Render the rows from the line with "Task: Click the 'taste: Sweet and tangy' line" up to and including the last line as a JSON list of strings, with one string per line and blank lines left out.

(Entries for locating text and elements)
--------

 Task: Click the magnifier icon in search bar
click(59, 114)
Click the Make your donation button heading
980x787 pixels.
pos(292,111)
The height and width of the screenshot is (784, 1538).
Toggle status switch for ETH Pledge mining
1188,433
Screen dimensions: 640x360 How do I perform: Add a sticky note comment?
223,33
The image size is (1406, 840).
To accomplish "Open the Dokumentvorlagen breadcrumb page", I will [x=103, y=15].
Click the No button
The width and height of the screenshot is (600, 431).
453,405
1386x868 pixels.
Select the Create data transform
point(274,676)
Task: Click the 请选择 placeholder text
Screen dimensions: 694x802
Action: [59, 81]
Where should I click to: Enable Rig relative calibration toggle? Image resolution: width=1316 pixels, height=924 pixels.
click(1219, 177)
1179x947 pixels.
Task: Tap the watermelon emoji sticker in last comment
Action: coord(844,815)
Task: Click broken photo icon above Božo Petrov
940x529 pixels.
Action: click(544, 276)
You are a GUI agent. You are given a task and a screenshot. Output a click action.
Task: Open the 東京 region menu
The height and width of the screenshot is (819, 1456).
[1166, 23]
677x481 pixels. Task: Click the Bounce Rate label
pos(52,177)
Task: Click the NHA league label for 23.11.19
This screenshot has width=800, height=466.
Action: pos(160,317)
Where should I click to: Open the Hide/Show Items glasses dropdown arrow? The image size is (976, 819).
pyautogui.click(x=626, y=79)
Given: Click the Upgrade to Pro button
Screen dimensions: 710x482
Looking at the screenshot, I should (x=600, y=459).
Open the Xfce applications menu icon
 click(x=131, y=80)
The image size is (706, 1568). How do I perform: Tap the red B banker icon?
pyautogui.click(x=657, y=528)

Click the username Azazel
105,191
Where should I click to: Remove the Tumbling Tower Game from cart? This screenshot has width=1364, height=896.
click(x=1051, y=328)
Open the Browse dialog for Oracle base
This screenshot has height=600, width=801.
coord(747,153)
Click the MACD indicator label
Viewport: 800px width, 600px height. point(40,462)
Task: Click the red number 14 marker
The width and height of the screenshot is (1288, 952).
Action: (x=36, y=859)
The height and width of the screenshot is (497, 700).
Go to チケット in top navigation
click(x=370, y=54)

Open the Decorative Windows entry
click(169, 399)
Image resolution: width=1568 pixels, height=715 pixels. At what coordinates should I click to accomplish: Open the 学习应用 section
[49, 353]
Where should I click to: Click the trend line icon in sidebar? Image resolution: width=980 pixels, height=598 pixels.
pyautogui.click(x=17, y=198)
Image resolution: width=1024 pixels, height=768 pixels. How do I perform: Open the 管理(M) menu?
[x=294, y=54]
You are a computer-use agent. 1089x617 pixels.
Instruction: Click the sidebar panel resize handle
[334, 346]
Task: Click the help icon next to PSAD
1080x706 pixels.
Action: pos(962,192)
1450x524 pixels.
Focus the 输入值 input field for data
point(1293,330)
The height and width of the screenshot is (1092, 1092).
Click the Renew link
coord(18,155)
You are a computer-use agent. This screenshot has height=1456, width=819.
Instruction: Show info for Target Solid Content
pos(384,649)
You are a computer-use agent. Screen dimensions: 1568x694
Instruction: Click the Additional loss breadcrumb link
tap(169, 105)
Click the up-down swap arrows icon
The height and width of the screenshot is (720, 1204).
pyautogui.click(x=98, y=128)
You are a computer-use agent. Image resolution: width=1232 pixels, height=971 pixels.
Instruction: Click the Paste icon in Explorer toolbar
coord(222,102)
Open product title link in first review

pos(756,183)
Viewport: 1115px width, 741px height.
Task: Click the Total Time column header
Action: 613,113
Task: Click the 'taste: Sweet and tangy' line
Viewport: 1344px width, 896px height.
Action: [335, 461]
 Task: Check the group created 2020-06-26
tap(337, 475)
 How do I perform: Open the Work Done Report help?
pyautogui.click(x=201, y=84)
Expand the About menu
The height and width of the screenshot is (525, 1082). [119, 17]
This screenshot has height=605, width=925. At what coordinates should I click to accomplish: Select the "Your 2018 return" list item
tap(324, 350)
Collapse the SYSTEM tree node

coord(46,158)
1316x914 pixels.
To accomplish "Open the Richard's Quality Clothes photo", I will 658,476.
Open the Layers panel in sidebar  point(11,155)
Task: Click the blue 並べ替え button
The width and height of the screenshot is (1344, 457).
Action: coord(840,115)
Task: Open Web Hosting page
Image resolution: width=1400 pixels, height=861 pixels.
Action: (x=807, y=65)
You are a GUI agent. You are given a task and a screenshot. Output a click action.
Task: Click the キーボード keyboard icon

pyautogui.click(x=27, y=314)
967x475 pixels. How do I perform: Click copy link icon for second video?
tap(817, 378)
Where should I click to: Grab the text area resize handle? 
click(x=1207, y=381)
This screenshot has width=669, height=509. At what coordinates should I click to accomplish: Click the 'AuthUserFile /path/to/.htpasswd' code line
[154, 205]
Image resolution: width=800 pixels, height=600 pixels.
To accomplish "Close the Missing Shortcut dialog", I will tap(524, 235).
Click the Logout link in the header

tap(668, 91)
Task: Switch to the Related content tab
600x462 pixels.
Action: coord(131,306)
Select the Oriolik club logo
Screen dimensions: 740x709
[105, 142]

--------

--- RESPONSE TO THE TASK ---
[
  "Task: Click the 'taste: Sweet and tangy' line",
  "Viewport: 1344px width, 896px height.",
  "Action: [335, 461]",
  " Task: Check the group created 2020-06-26",
  "tap(337, 475)",
  " How do I perform: Open the Work Done Report help?",
  "pyautogui.click(x=201, y=84)",
  "Expand the About menu",
  "The height and width of the screenshot is (525, 1082). [119, 17]",
  "This screenshot has height=605, width=925. At what coordinates should I click to accomplish: Select the \"Your 2018 return\" list item",
  "tap(324, 350)",
  "Collapse the SYSTEM tree node",
  "coord(46,158)",
  "1316x914 pixels.",
  "To accomplish \"Open the Richard's Quality Clothes photo\", I will 658,476.",
  "Open the Layers panel in sidebar  point(11,155)",
  "Task: Click the blue 並べ替え button",
  "The width and height of the screenshot is (1344, 457).",
  "Action: coord(840,115)",
  "Task: Open Web Hosting page",
  "Image resolution: width=1400 pixels, height=861 pixels.",
  "Action: (x=807, y=65)",
  "You are a GUI agent. You are given a task and a screenshot. Output a click action.",
  "Task: Click the キーボード keyboard icon",
  "pyautogui.click(x=27, y=314)",
  "967x475 pixels. How do I perform: Click copy link icon for second video?",
  "tap(817, 378)",
  "Where should I click to: Grab the text area resize handle? ",
  "click(x=1207, y=381)",
  "This screenshot has width=669, height=509. At what coordinates should I click to accomplish: Click the 'AuthUserFile /path/to/.htpasswd' code line",
  "[154, 205]",
  "Image resolution: width=800 pixels, height=600 pixels.",
  "To accomplish \"Close the Missing Shortcut dialog\", I will tap(524, 235).",
  "Click the Logout link in the header",
  "tap(668, 91)",
  "Task: Switch to the Related content tab",
  "600x462 pixels.",
  "Action: coord(131,306)",
  "Select the Oriolik club logo",
  "Screen dimensions: 740x709",
  "[105, 142]"
]